HPC: predictions for 2014

Share this on social media:

John Barr looks into his crystal ball to see what is in store for HPC in the course of this year

A year ago, this annual look at trending topics and technologies in HPC concluded that the most important issue was applications: and the tools, standards and skills required to build them. That didn’t change during 2013 and, with many technology roadmaps focused on consolidation during 2014, applications are worth a more detailed look, as are others (including processor technologies and HPC in the cloud) that will also be pertinent for HPC in 2014.

HPC applications
HPC applications are more complex than most enterprise or consumer applications. Whereas the enterprise space is dominated by relatively few, very widely used applications, the HPC landscape is different. HPC is driven by many applications, in each of more than a dozen vertical segments. Parallelism and heterogeneity within HPC systems at chip, system, cluster, and cloud scale mean that – in order to deliver the best performance – applications must be tuned for specific architectures.

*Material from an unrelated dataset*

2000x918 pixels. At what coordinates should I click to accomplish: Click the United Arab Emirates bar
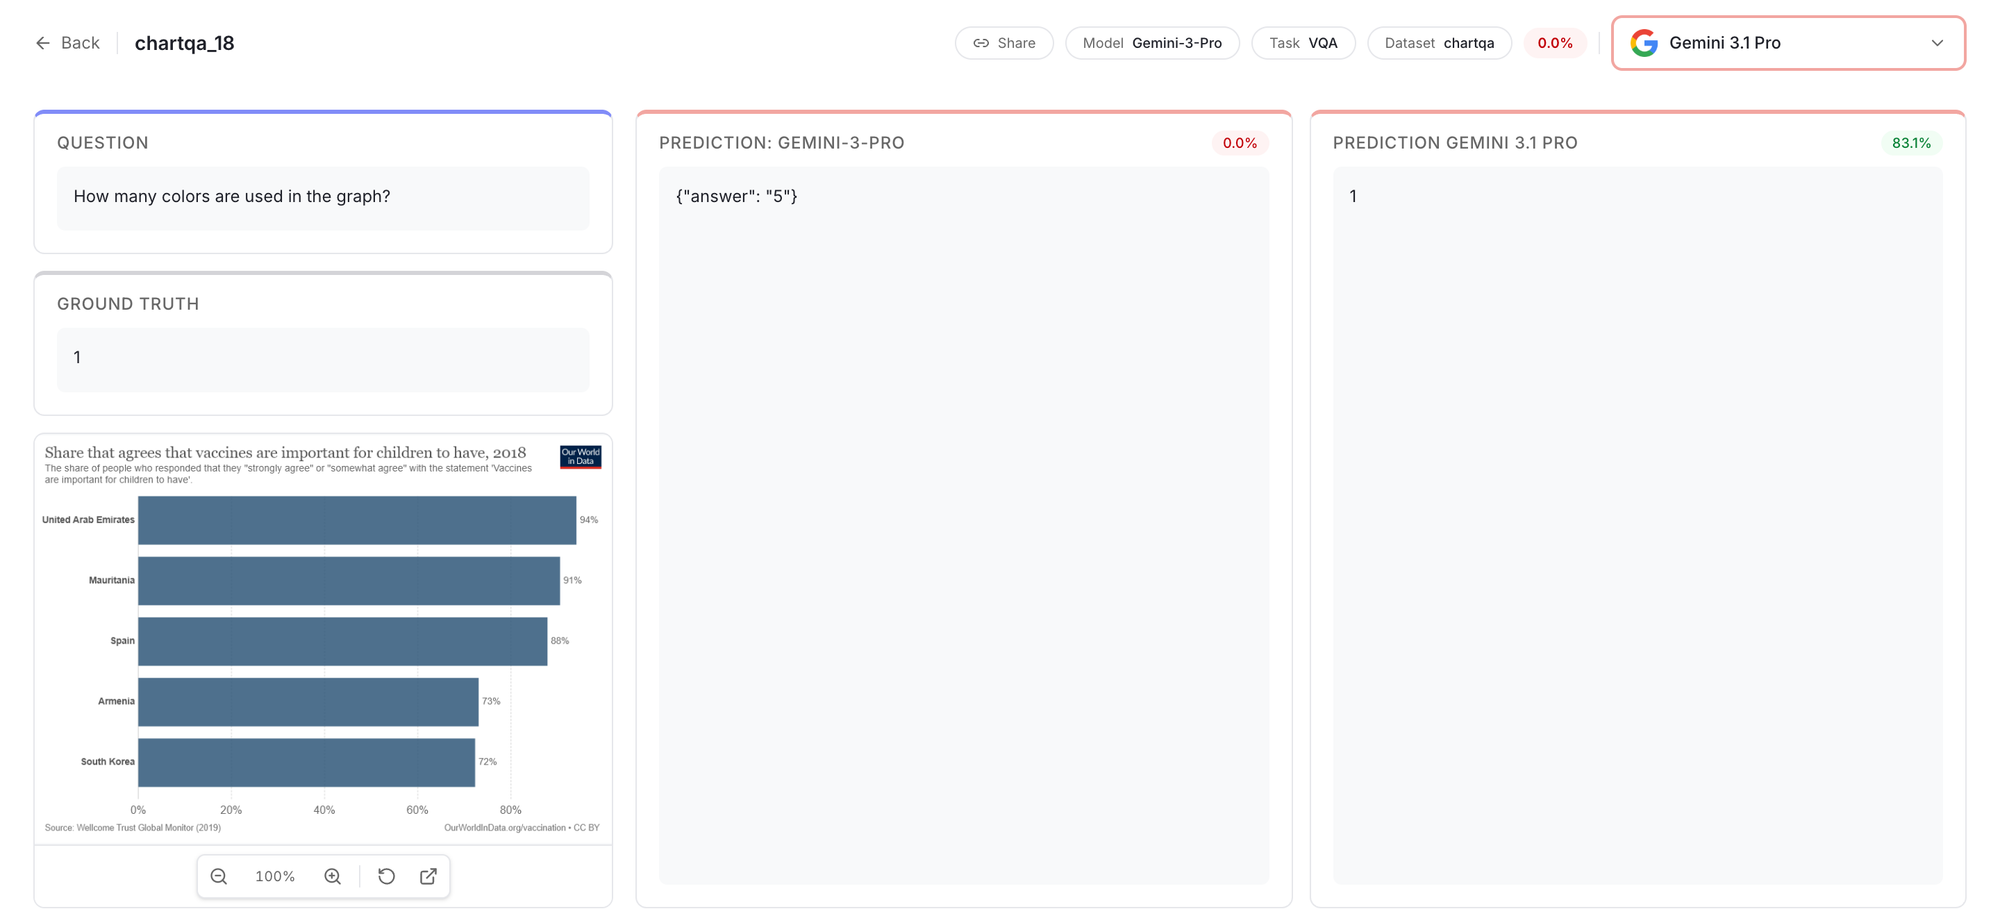point(357,520)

HPC applications are run on a wide range of platforms. At the low end, a user may be sitting in front of a multi-processor, multi-core, GPU-accelerated workstation. In the mid-range, applications may be run on a departmental cluster, whereas, at the high end, a supercomputer owned by an enterprise, or a cloud-based HPC facility, may be used. The range of target architectures, job management tools, and application licencing regimes, means that it can be difficult to make the best use of this complex environment. For independent software vendors (ISVs), the cloud is both an opportunity and a threat. The cloud enables ISVs to deliver a broader, more flexible set of offerings to their customers, but it also makes it easier for a user to explore alternative options.

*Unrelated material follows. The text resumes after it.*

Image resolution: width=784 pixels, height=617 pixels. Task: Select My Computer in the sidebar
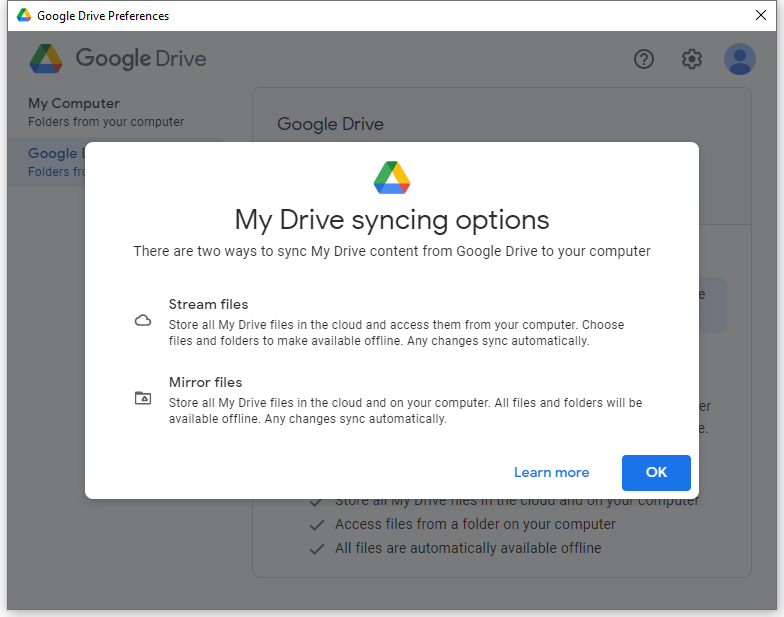[74, 103]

One of the issues where progress is needed in order to enable a more flexible use of a range of HPC platforms, is software licensing. While some companies delivering commercial HPC applications are taking an enlightened approach and providing flexible licensing to meet the evolving landscape of HPC platforms, some well established companies are more concerned with protecting their short-term revenue streams – which makes fully exploiting the potential of HPC more difficult, more costly and less appealing to some users. Significant progress on flexible licensing for HPC applications can be expected from many ISVs during 2014.

HPC tools and standards
OpenMP is a high-level approach that allows programmers to parallelise codes for multicore and multiprocessor systems. OpenACC takes this one step further, using pragmas to tell the compiler which code segments should be accelerated. Although OpenACC is blazing the trail for accelerator development tools, the theory is that, once the best approach has been identified, this (or something like it) will be supported in OpenMP. It is important for the HPC industry to have a widely used standard approach to programming accelerated systems, so it is hoped that the major participants continue to drive towards this goal as fast as is reasonably possible.

OpenMP and OpenACC offer an evolutionary strategy for moving serial codes to parallel systems, and parallel codes to accelerated systems. Once the hot spots in a code have been identified, adding pragmas in that area can help the compiler to optimise these time-consuming sections of code. Although this strategy won’t always give the best performance without additional tuning, it does mean there is a very low barrier for entry into the world of accelerated computing.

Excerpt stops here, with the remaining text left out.